A case summary written by an Alvarado hospital doctor on Jan. 25 says Martinez was “ripping his lines and broke a high flow oxygen machine” before he was placed on a ventilator. Later that day, when doctors inserted a catheter into his neck, medical notes described it as an emergency procedure and that there was “no family available” to consent.
Donovan has released little information about the incarcerated people and staff member who died from COVID-19. Garcia said nobody has told her how Martinez contracted the virus or what medical care he received before he was taken to the hospital.
“I still need answers and accountability,” Garcia said.
Have you or someone you know had an experience with Donovan prison you want to share? Tell us your story by emailing jillcastellano@inewsource.org.
They drove back to the prison and were able to get the correct items. The relatives of three other Donovan inmates who died from COVID-19 told inewsource they are still waiting to receive their loved ones’ belongings more than four months after their deaths.
“We felt very disrespected,” Garcia said. “That was the last thing they could have made right.
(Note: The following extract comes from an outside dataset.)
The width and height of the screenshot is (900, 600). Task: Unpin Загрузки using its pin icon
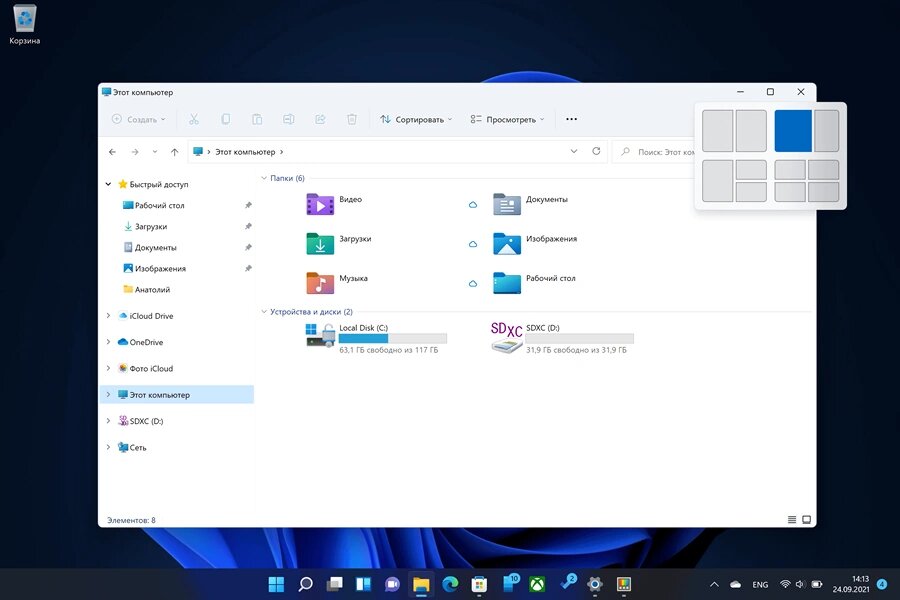click(248, 226)
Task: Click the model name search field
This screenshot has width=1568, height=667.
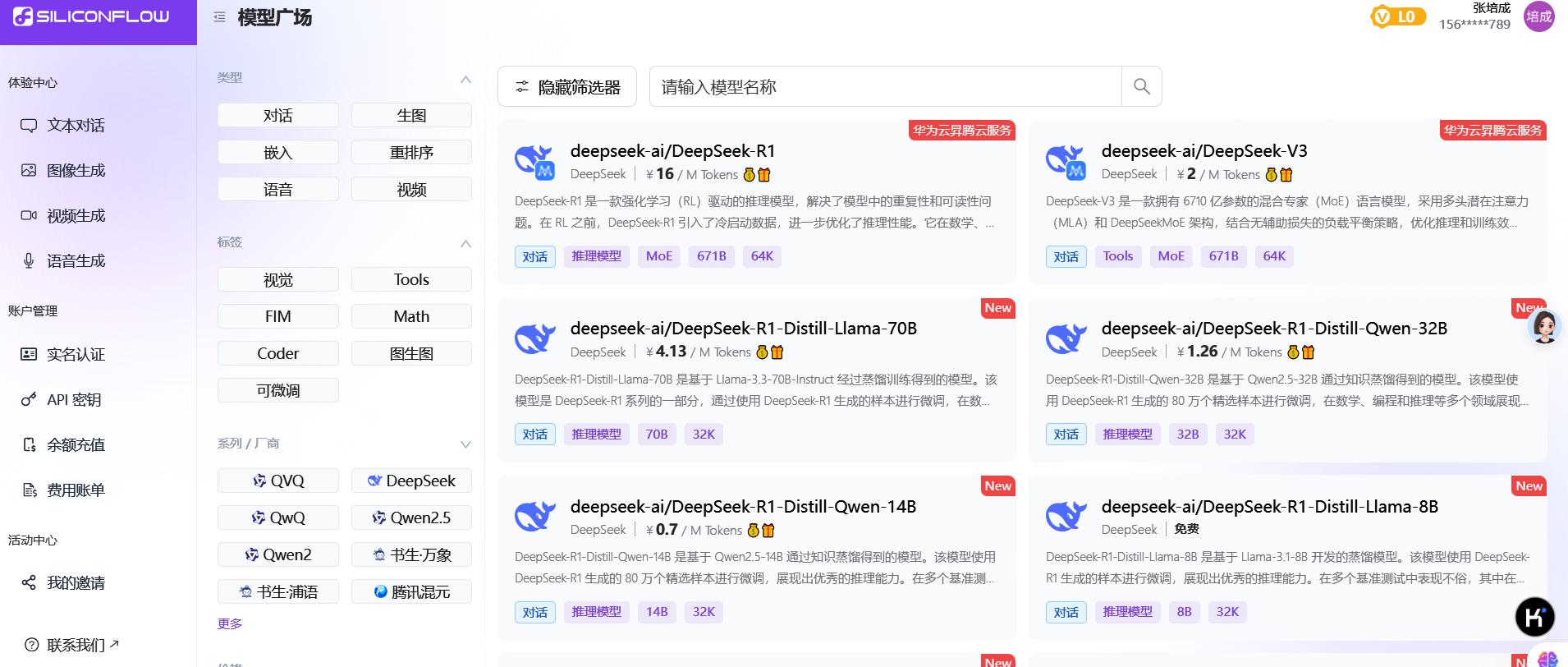Action: [x=885, y=87]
They had their chance to make that right for us.”
A corrections department spokesperson said Donovan prison is reviewing its property handling process as a result of the mixup with Martinez’s belongings.
Donovan’s track record
Legal filings and administrative reports show Donovan has among the worst track records of California’s 35 adult prisons for its handling of the pandemic. In an ongoing class action case, the prison acknowledged housing COVID-positive inmates with people who didn’t have the virus because employees were overwhelmed by the winter outbreak.
The state’s prison oversight office found Donovan issued its staff with the most written citations of any prison for refusing to wear masks or practice social distancing in December — around the time when Martinez and hundreds of others contracted the virus.
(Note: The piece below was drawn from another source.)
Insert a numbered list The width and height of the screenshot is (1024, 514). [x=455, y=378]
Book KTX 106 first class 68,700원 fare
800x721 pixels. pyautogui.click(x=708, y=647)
A new report the oversight office released on May 19 found the corrections department has done a poor job controlling problem prison staff around the state. It paid out more than $1 million in salaries and benefits to employees in the past two years while moving slowly on their discipline cases.
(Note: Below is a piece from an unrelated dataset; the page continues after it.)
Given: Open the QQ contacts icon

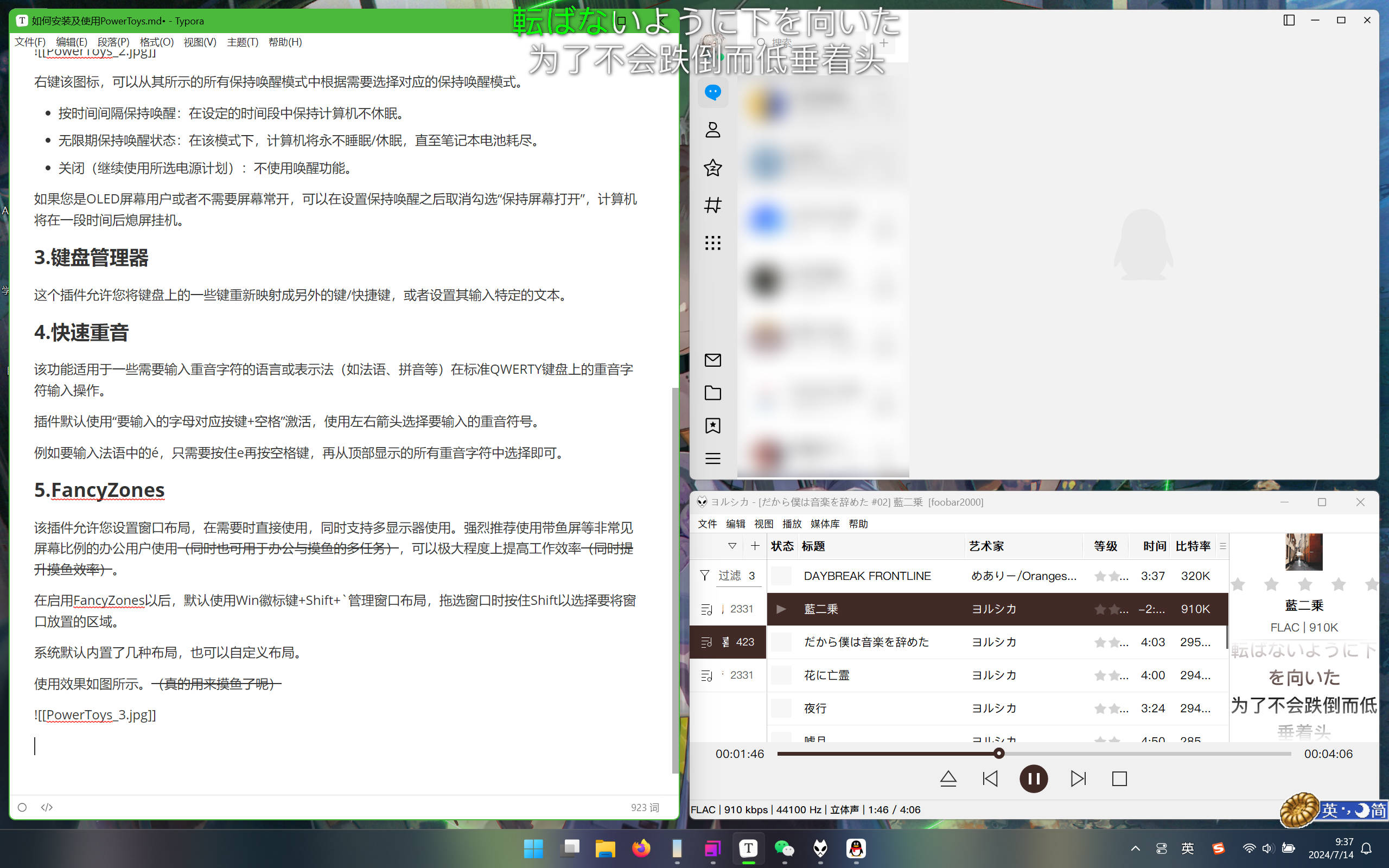Looking at the screenshot, I should click(x=712, y=130).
“I don’t think Mr. Martinez’s case is an isolated case whatsoever,” said civil rights attorney Salomon Zavala, who filed the family’s claim.
He called the prison’s treatment of Martinez and other Donovan inmates “a deliberate indifference of the life of these individuals that were incarcerated.”
Zavala said attorneys are often reluctant to take on complex wrongful death lawsuits on behalf of prisoners — the payouts can be low and take years to manifest — but he chose to work on Martinez’s case after hearing the family’s story.
“This case reeks of the lack of humanity,” Zavala said.
Few COVID-19 wrongful death cases have been brought so far against the California corrections department. The family of San Quentin inmate Daniel Ruiz sued the prison system in federal court in March, alleging a botched transfer of inmates from another state prison led to widespread infections and Ruiz’s death.
Of the seven known COVID-19 wrongful death claims against the state prison system, the Martinez family’s claim is the only one still under review — five others were rejected by the risk management office and one was incomplete.
Bringing a lawsuit against the California government is a multi-year process that has grown longer during the pandemic. Because of the state’s COVID-19 executive order, the period to file a wrongful death claim has been extended to one year, and the office has about six months to review it.
If the Martinez family’s claim is rejected, they can sue. The lawsuit could take five or more years to be resolved because of a growing backlog of court cases.
Garcia said she hopes her actions will help other families affected by COVID-19 deaths at Donovan who may not know how to file a claim or advocate for change in the prison system.
“Every inmate there either has a mother, a father, a son, a daughter, a wife praying for them out here,” she said. “And we’re doing the time with them.”